Lastly to your point about exiles and political prisoners. Yes, the US has run people out and maintains places like Guantanamo for its foreign enemies and has detained more of its own people than any other country for reasons that are entirely political. The management of this system is somewhat distinct from the Russian case. Where Russian police could make you disappear in the middle of the night, take everything from you and then release you only on a whim, we at least have the rule of law and a criminal justice system, albeit deeply flawed.
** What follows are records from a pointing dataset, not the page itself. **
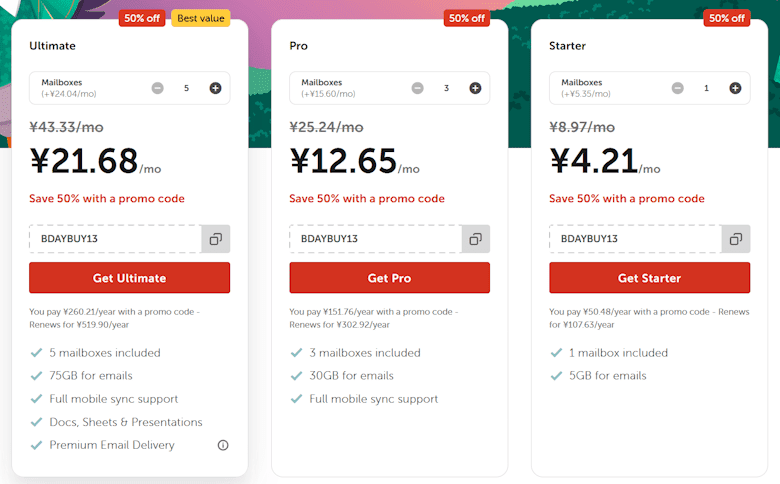This screenshot has height=484, width=780.
Task: Remove a mailbox from the Pro plan
Action: [417, 88]
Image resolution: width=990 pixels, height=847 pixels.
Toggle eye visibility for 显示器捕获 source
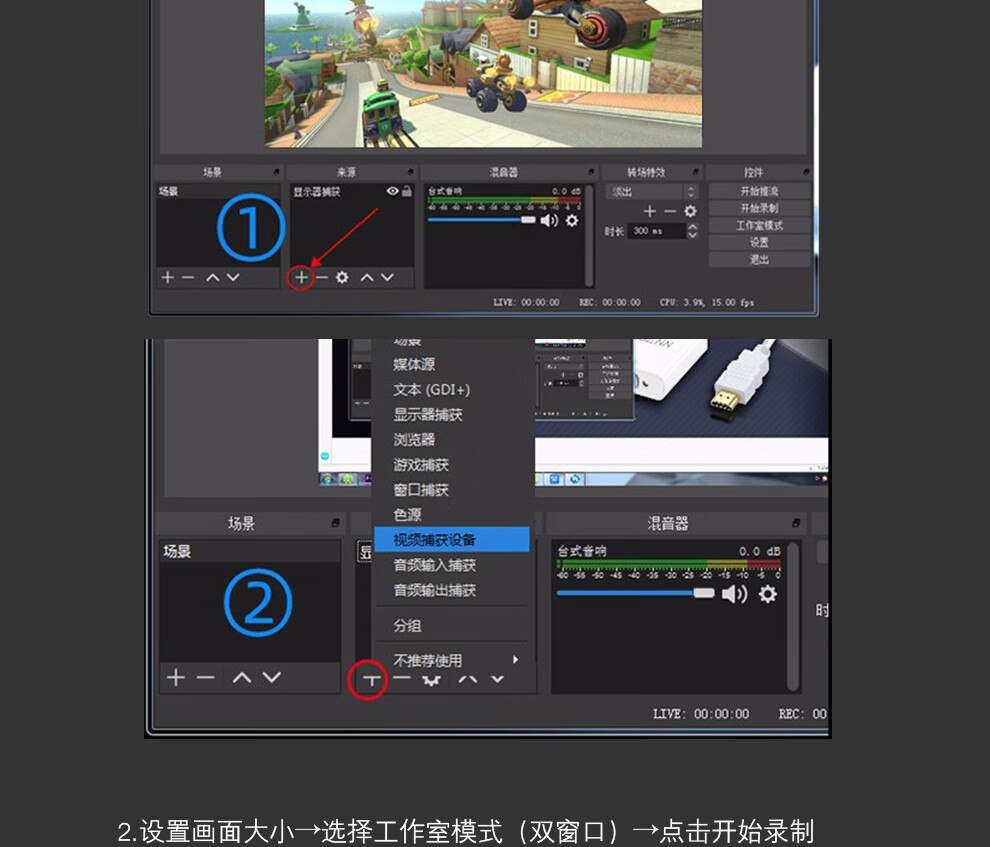tap(392, 191)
When you think of the specific historical circumstances that led to Russia transitioning to communism, it was largely serious deprivation for the overwhelming majority of the population, a small oligarchy controlling policy, war abroad, and little respect for the rule of law you can see how when the Bolsheviks took over they were just continuing the politics that had been dominant in Russia rather than bringing in something especially new. Communism had its popular appeal because of its utopian promises, but Lenin and his cronies basically reproduced the same set of social relations that already existed in Russia just under a new brand of Soviet socialism. Other socialists (referred to as Mensheviks) decried what Lenin was doing as undemocratic and likely to make things worse, but they were promptly marginalized from the political process and under Stalin imprisoned or executed.
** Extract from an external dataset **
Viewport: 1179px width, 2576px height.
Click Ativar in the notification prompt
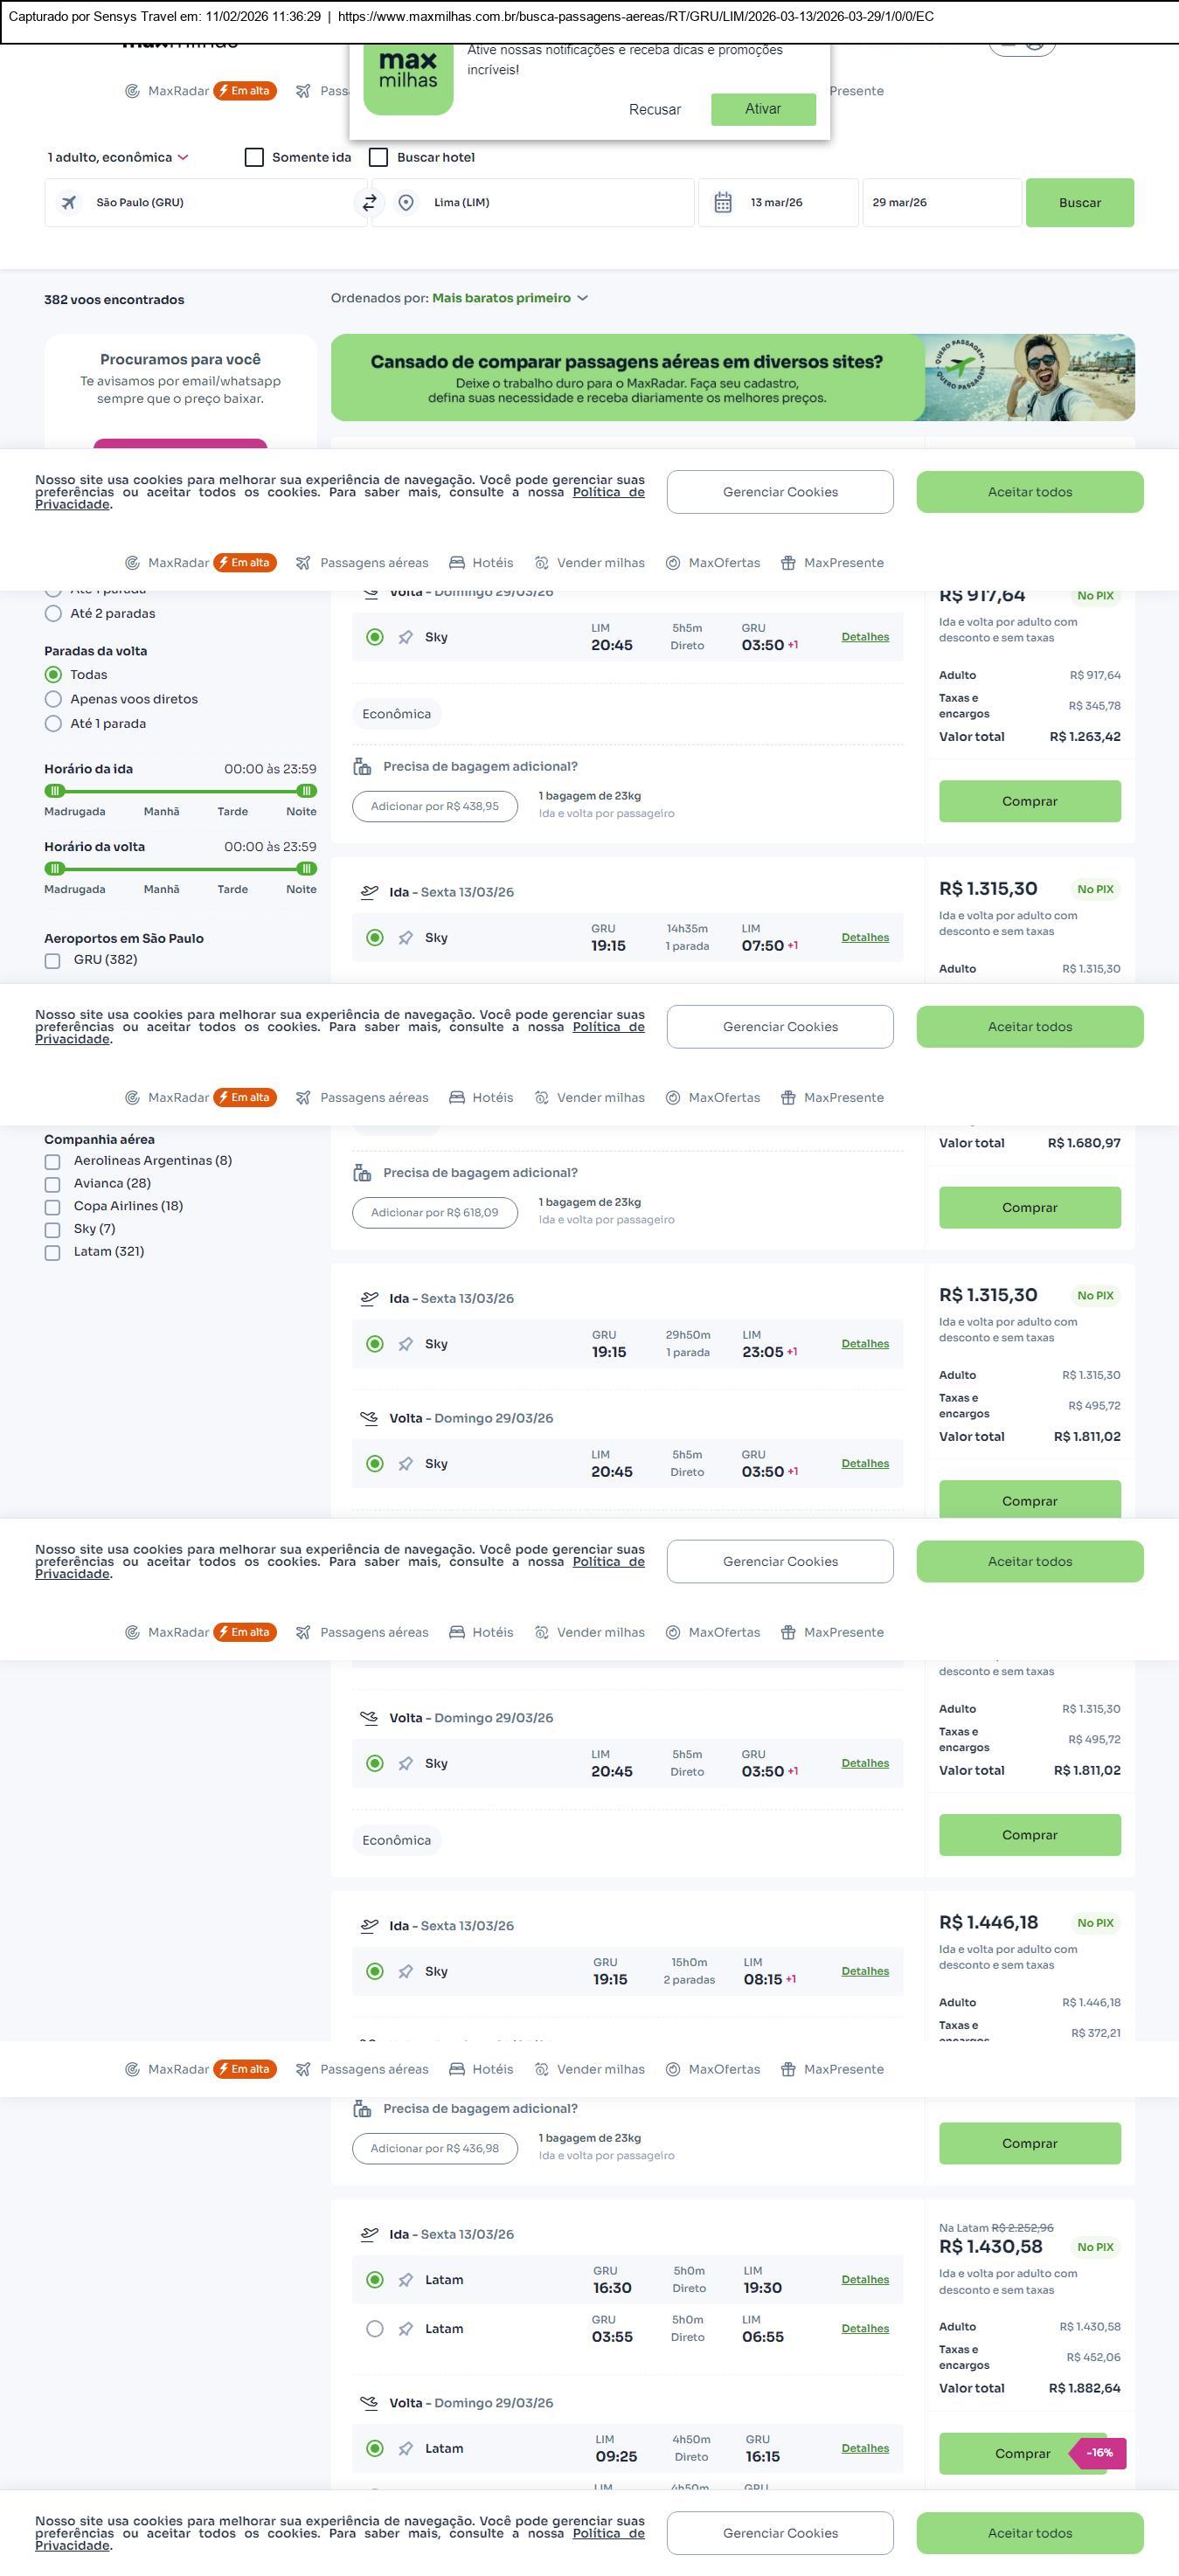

Where I will agree that there is a similarity is that the US is facing an inflection point where some of its internal contradictions have become too much to bear and some major structural changes will likely be necessary to appease its population. The post 9/11 and Iraq changes to the geopolitical order more or less ended the idea of the US having carte blanche for its neo-imperial projects. So since 2008, domestic tinkering has largely been the policy agenda. This inward turn, which Obama, Trump and now Biden have prioritized means there is a sense in which many things are up for grabs, but the horizon of revolution is very far in the distance, unlike in Russia. No factions are sufficiently organized among the lower or middle classes. Among the elites, competition has them at cross purposes as often as they act in unison. Until one or both of those things change, it's likely we'll see continued incremental movement in this direction or that as the contradictions continue to build in our society.